The United States legalized gay marriage nationwide today, and I’m not afraid to say that I’ve hit “Like” on more than one friend’s status update and on more than one news service’s headline about this social milestone.
I’m also not above sharing the fact that a person I’ve known and called a friend for some time now sent me a text message asking me why on earth would I give this breaking news a thumbs-up, remarking by way of justification that,
“…it’s wrong and goes against what we believe in, and as a woman who someday wants a family you ought to think hard about how this threatens your future position as a mother in a society that accepts this sort of thing. Your hypocrisy is disappointing, to say the least. ”

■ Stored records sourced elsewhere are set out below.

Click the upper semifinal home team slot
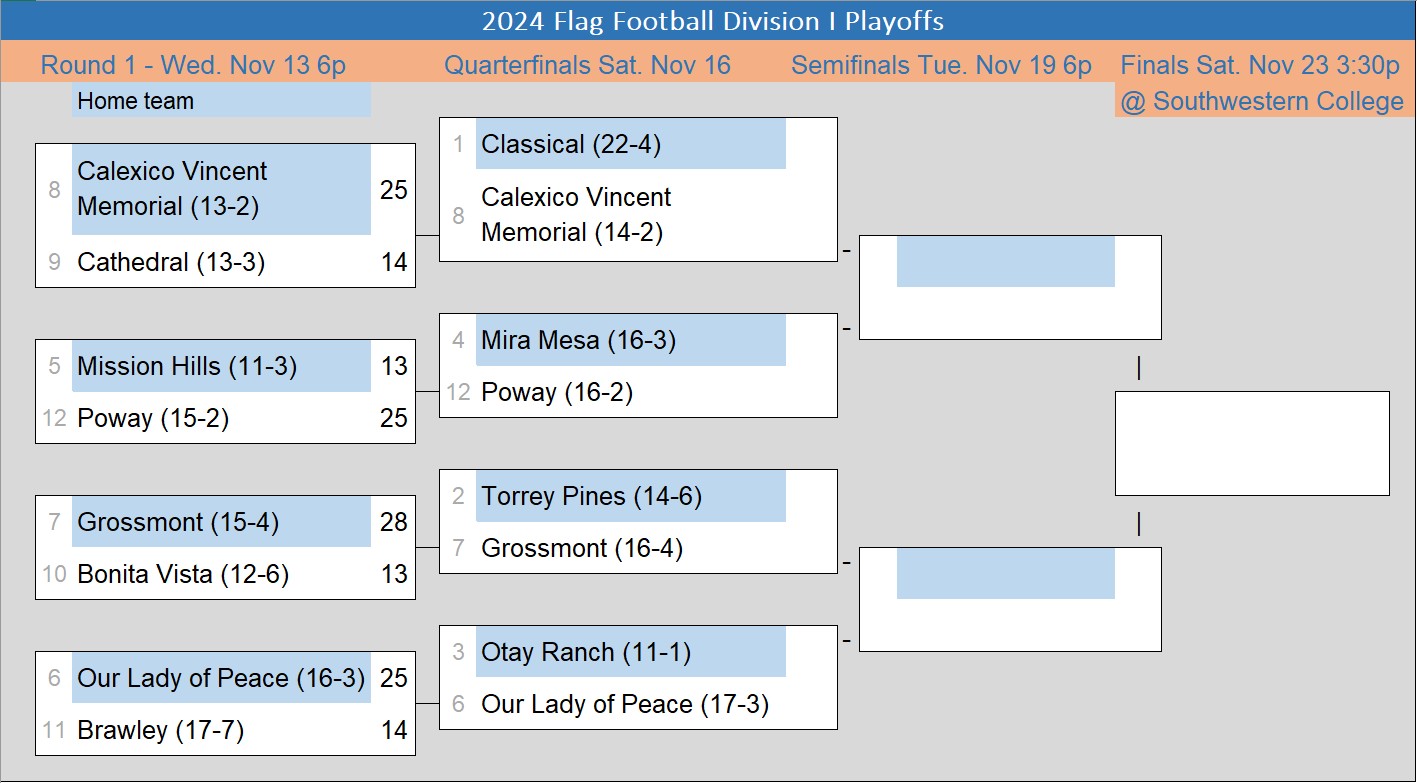Image resolution: width=1417 pixels, height=783 pixels. click(1005, 262)
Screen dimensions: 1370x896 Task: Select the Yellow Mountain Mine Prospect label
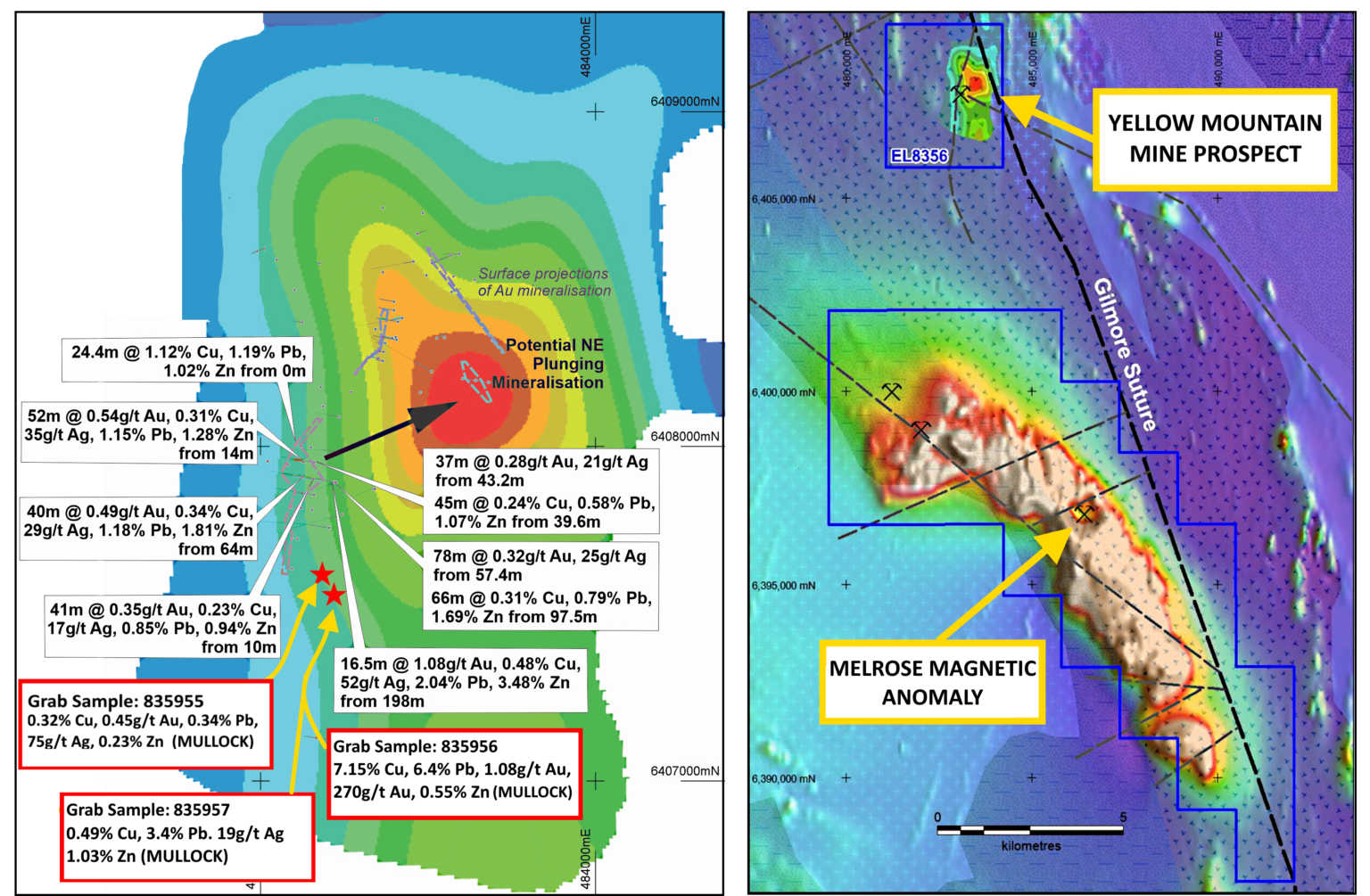pyautogui.click(x=1216, y=137)
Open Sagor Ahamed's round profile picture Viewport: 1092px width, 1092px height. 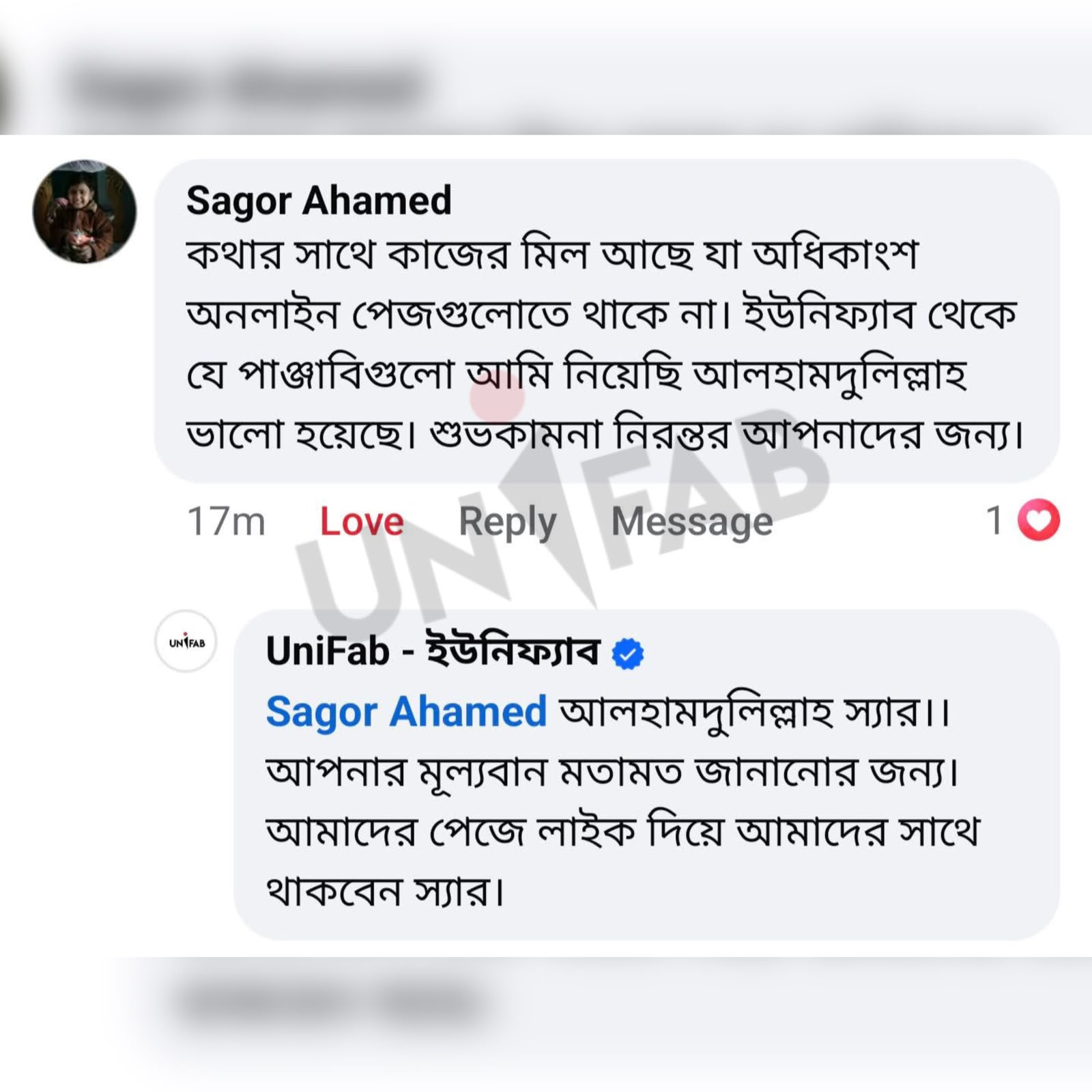point(85,212)
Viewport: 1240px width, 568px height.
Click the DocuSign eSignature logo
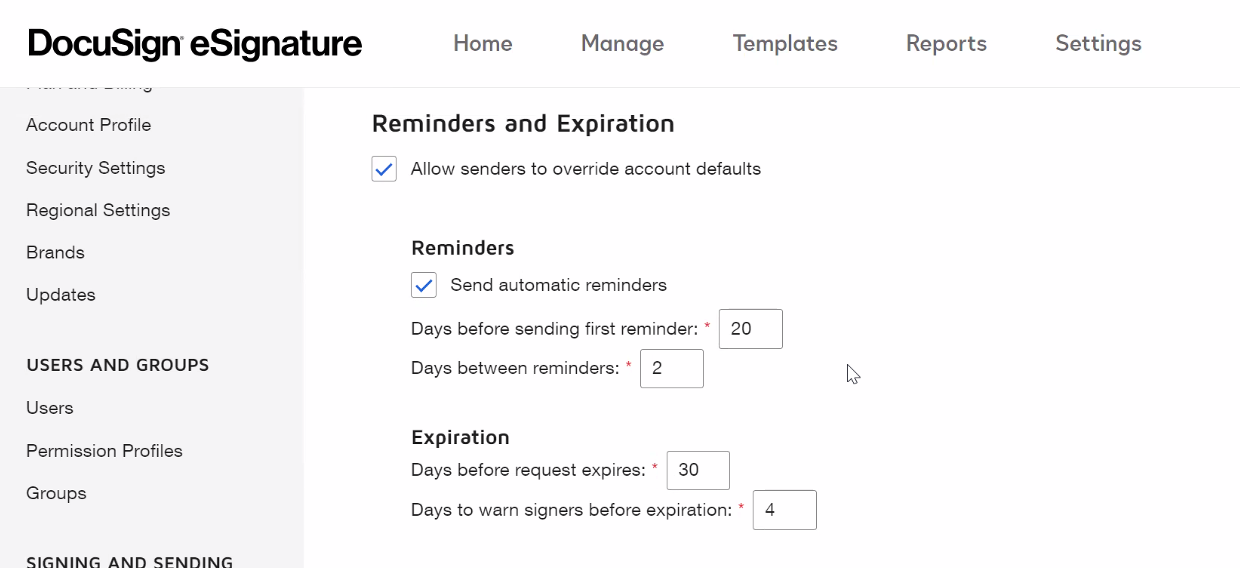(195, 44)
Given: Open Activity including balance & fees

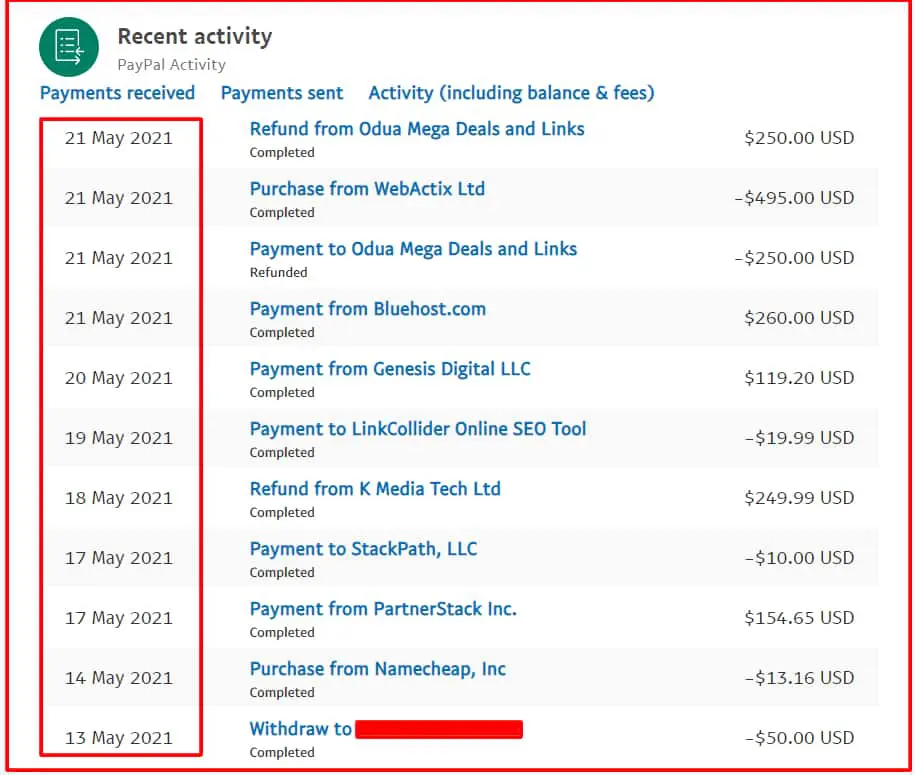Looking at the screenshot, I should (x=510, y=93).
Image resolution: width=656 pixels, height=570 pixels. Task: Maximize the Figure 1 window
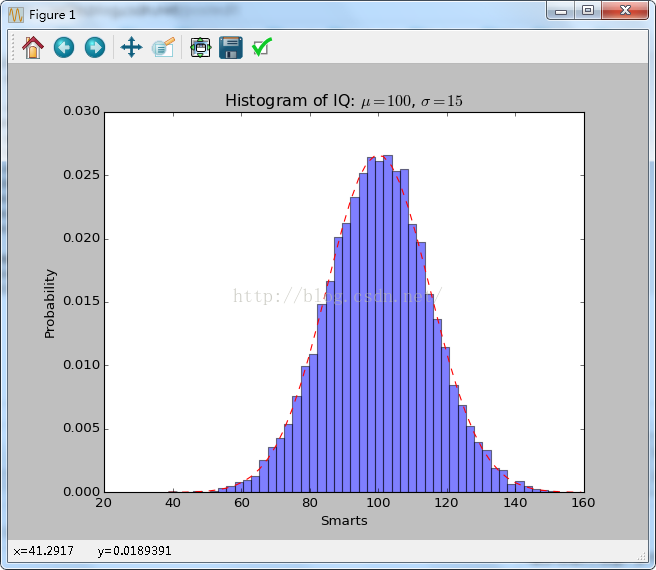tap(588, 10)
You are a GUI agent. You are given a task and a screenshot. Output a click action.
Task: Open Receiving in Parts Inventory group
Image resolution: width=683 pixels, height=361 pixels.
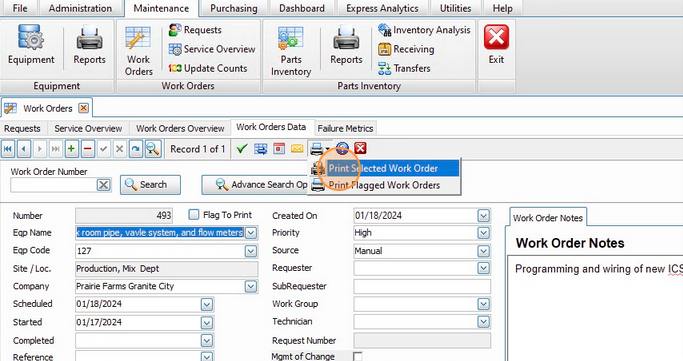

Anyone who follows this blog knows I wear my faith and my views on my sleeve, and I do tend to get a lot of mixed feedback about doing so. That’s only to be expected, though, since the Internet is public — but that’s besides the point. Of all the negative messages I’ve received about my more worldly views, this is probably the one that angers and hurts me the most.
It’s not just because I have a lot good friends who are homosexual and a few who are bisexual. It’s not just because a good friend of mine is a heterosexual whose divorced parents are both now with same-sex partners. It’s not just because one of my closest friends came out to me before they came out to anyone else, including their own parents. It’s not just because a dear friend of mine is searching for a way to make their homosexuality coincide with their faith, determined not to give up or abandon either one because they believe both are equally important to who they are as an individual.
It’s also because I have never, ever believed in using my sexual orientation, religious affiliation, or gender to say that I am in any way “better” or “holier” or “more deserving” than anyone else – and it pains me to know that members of my faith community (both immediate and extended) so easily forget what the Lord says about love.
And He has quite a lot to say on the subject, but perhaps the most familiar points to just about anyone are, “Let those without sin cast the first stone,” as well as, “And now these three remain: faith, hope, and love, and the greatest of these is love.” He also asked us to, “Love one another as I have loved you.”
Oh, and while we’re considering those points, it would serve us all in good stead to remember that “Christian” means “follower of Christ,” and “Catholic” means “universal.”
Is it truly Christian or Catholic for any person or group of people to say that those who are “different” aren’t worthy of the same rights, privileges, and advantages which “the norm” may claim unopposed? Do we truly love others as we have been loved by an infinitely wise and loving Creator when we use that same Creator’s words against people who are in some way, shape, or form not exactly like us? Can we really say we believe love is the greatest virtue when we allow our faith and beliefs and ideologies to get in the way of everyone being able to share their lives with other people in freedom and security?
If being a follower of Christ means following His example in daily life and if being made in God’s image means reflecting some measure His infinite love, then the hypocrisy lies not in being supportive of friends and/or family members whose lives are remarkably different than our own. The hypocrisy lies in viewing anyone who isn’t heterosexual – and therefore supposedly “normal” – as being unworthy of acceptance, friendship, support, and yes, love.
And that’s because the bottom line about humanity in this faith, the very heart of this belief system, is that our God became human so that He could die for all of humanity. The Incarnation and the Crucifixion did not occur to save a select handful of souls, but rather every soul. That is the extent of Divine Love, and nothing of human design or conception – not even the most deeply entrenched prejudices or misconceptions concerning the diverse complexity of any aspect of humanity – can change that.